A similar dynamic played out with Burlington Northern Railroad stock more than a decade ago. Berkshire accumulated Burlington stock, it outperformed peers, and it was bought out for a 31.5% premium in November 2009. However, looking at a chart of railroad industry peers from the time of Berkshire’s takeover offer for Burlington to today, it is apparent holding on to railroad stocks from the time of Berkshire’s purchase was a better bet than selling to Berkshire, and a better bet than Berkshire stock itself!

CP vs CNI vs CSX vs NSC vs BRK.A price
CP data by YCharts

Berkshire hasn’t sought or arrived at a deal with OXY, and there is no guarantee that it will do so. If it were to fully buy out OXY, it is not clear that it would pay a 30%+ premium, as the stock has appreciated substantially (versus relevant ETFs XOP and XLE) and has outperformed on recent purchases by Berkshire:

OXY vs XOP vs XLE price
OXY data by YCharts

One of my observations from the very strong relative performance of railroads subsequent to Buffett’s buyout of Burlington Northern is that Buffett’s general investment skill is particularly acute in finding good companies in industries that have promising long term tailwinds. This is promising for oil and gas stocks, but it doesn’t necessarily need to be expressed through buying the same stock Buffett is buying. And I think there is a particularly compelling opportunity in the shares of companies that trade at substantial discounts to Occidental on cash flow and reserve value.

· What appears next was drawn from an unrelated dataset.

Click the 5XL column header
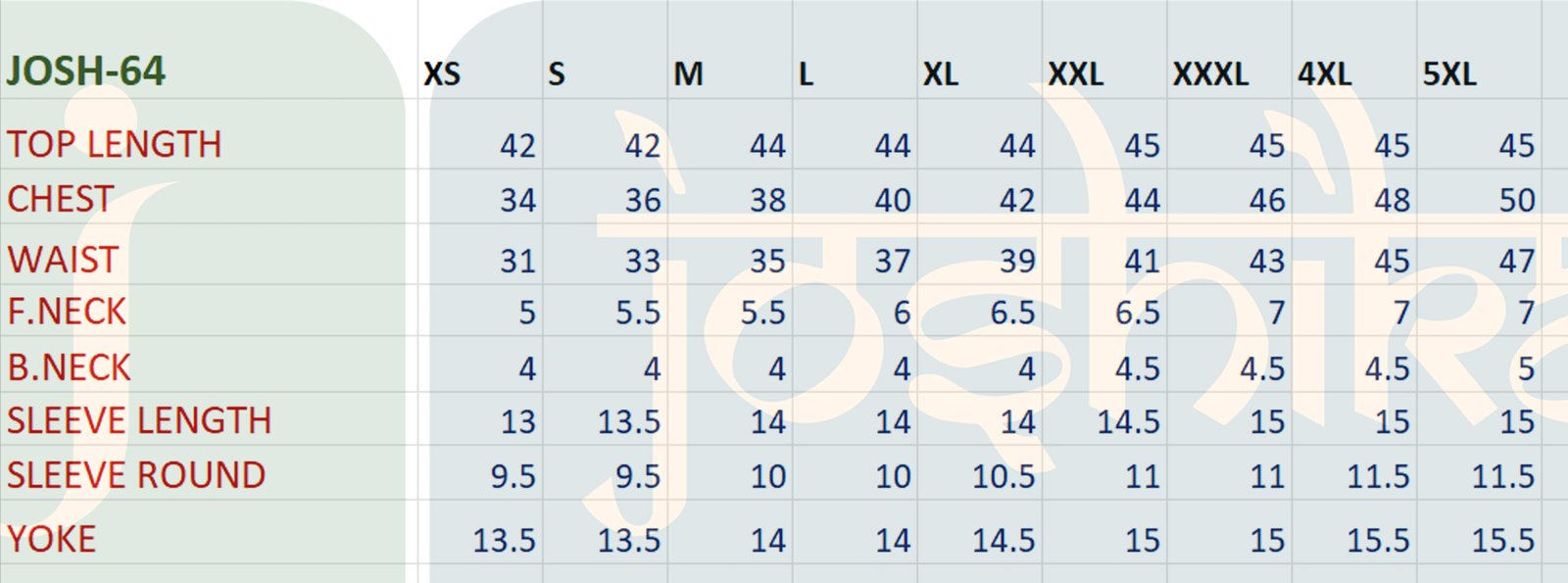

One such company is Journey Energy (OTCQX:JRNGF). I have discussed Journey previously on Seeking Alpha and elsewhere, and it is still remarkably cheap versus the sector and particularly versus OXY. And unlike OXY, Journey is actively acquiring assets accretively, offering compounding value to shareholders through intelligent capital allocation in a temporarily distressed industry. At less than half of the cash flow per share and proved producing reserve value per share metrics versus OXY, it seems like a compelling alternative to shares being bid up because of Buffett’s involvement – perhaps a future Canadian Pacific versus Berkshire or peers.

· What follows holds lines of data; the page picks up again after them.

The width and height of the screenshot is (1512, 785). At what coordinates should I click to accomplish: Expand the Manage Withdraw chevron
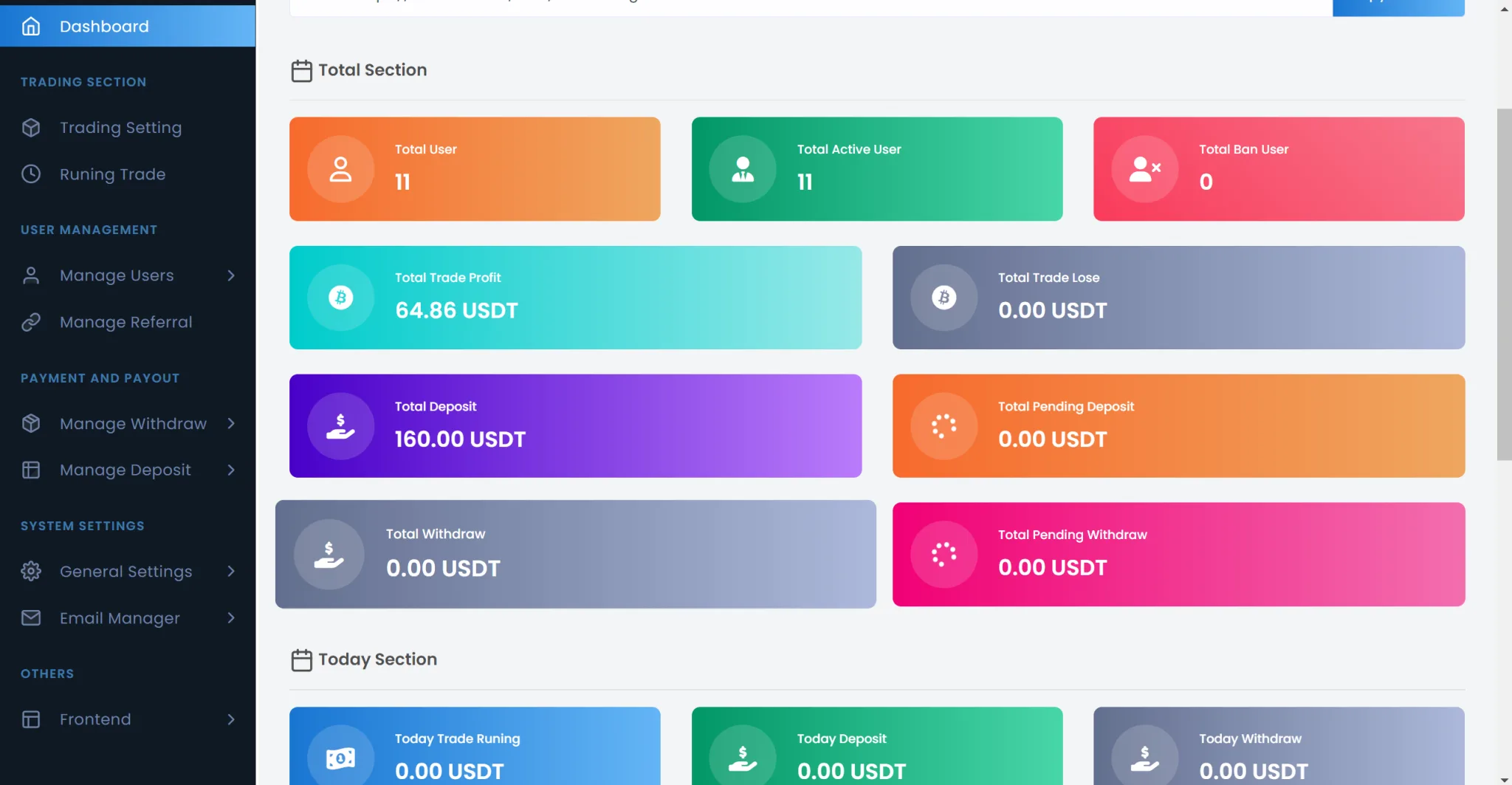click(231, 424)
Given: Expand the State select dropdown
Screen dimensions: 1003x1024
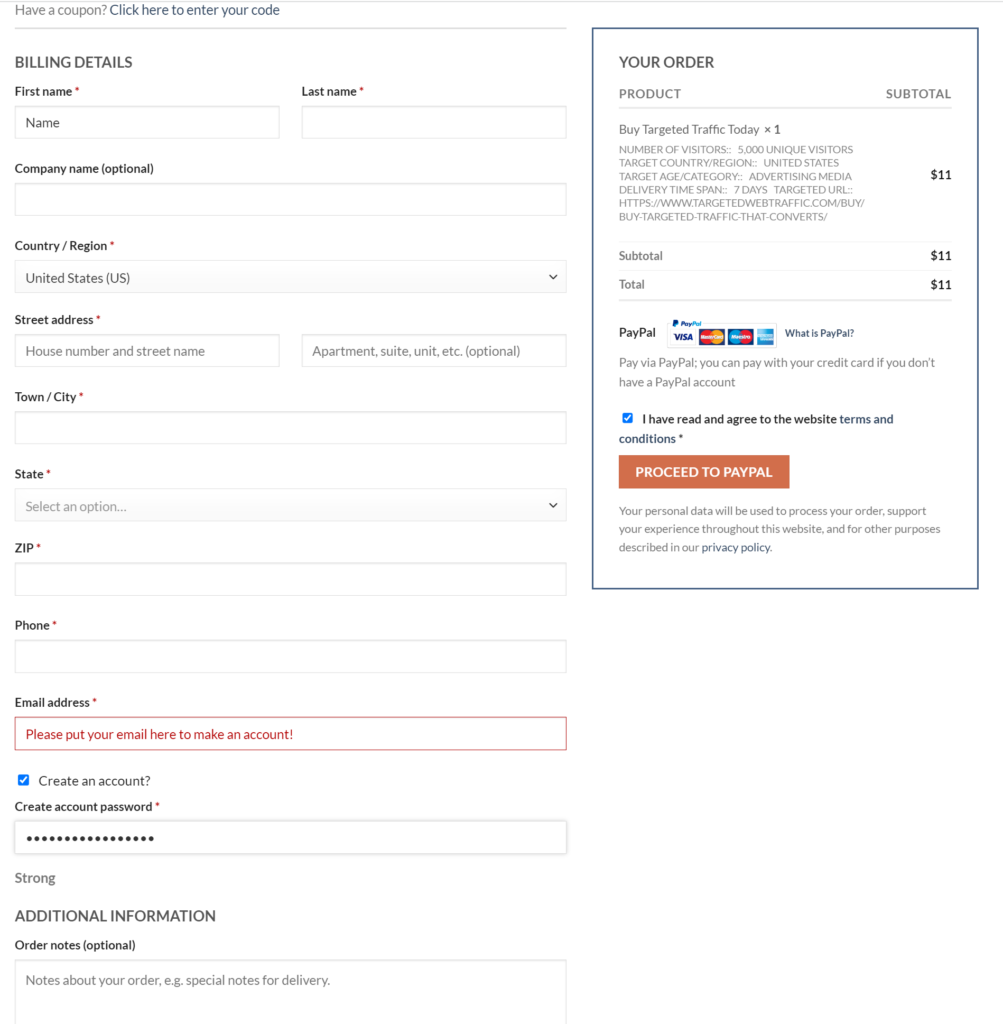Looking at the screenshot, I should (x=291, y=505).
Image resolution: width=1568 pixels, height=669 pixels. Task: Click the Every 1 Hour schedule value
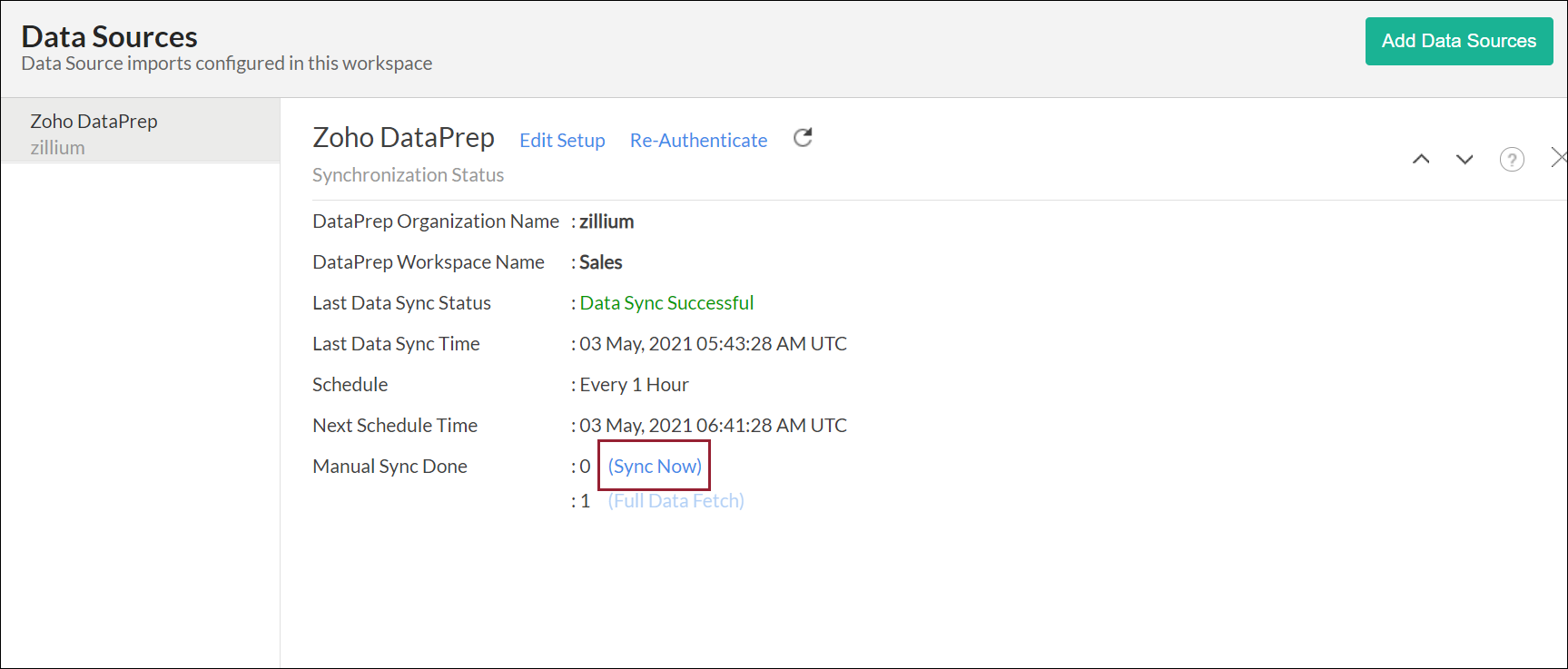[x=634, y=385]
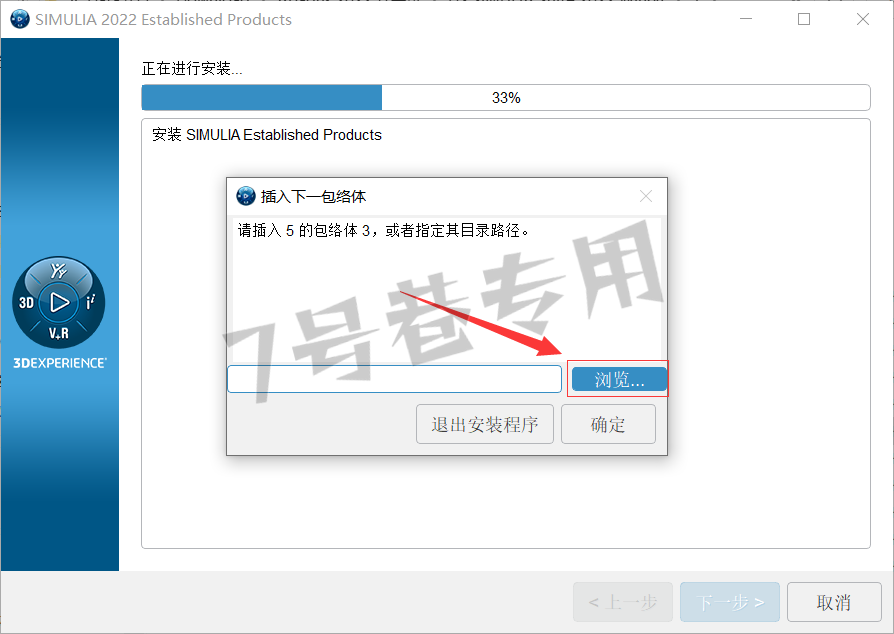Click the compass center play button
Viewport: 894px width, 634px height.
click(x=59, y=302)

The obvious downside of a company like Journey versus Occidental is that, in a downturn, Occidental could benefit from a “Berkshire put” as the share price could be supported despite deteriorating fundamentals. However, with good management and intelligent capital allocation, even without the involvement of famous investors like Icahn and Buffett, Journey substantially outperformed versus OXY over a multi-year period, albeit with more volatility:

Occidental vs Journey Energy price
OXY data by YCharts

Another company that I discussed recently that offers similar potential higher upside is Sandridge Energy (SD). The big unknown with SandRidge is “what will they do with all of that cash” – they have paid off all of their debt and have rapidly built substantial net cash:

SandRidge Energy cash and debt
SD Cash and Equivalents (Quarterly) data by YCharts

SandRidge is relevant to the OXY conversation because Icahn was a large shareholder of OXY and sold his entire position, while he is still the largest shareholder of SandRidge. With great recent wells, continuing substantial cash build, an $1.6 billion of NOL tax shield, the company is well positioned to pay a large dividend, buy back shares or acquire nearby assets accretively. And with such a large and rapidly growing cash position, SandRidge may offer a margin of safety not available in a heavily indebted company like OXY.

There are many other oil and gas stocks worth considering as alternatives to OXY, considering OXY’s outperformance versus its indexes and the history of the performance of the railroad equities versus Berkshire’s shares since his railroad buyout. My takeaway: thinking outside the box and following great investors’ thinking without directly following them into higher valuation equities offers potential outperformance. Or in other words: what would a young Warren Buffett do?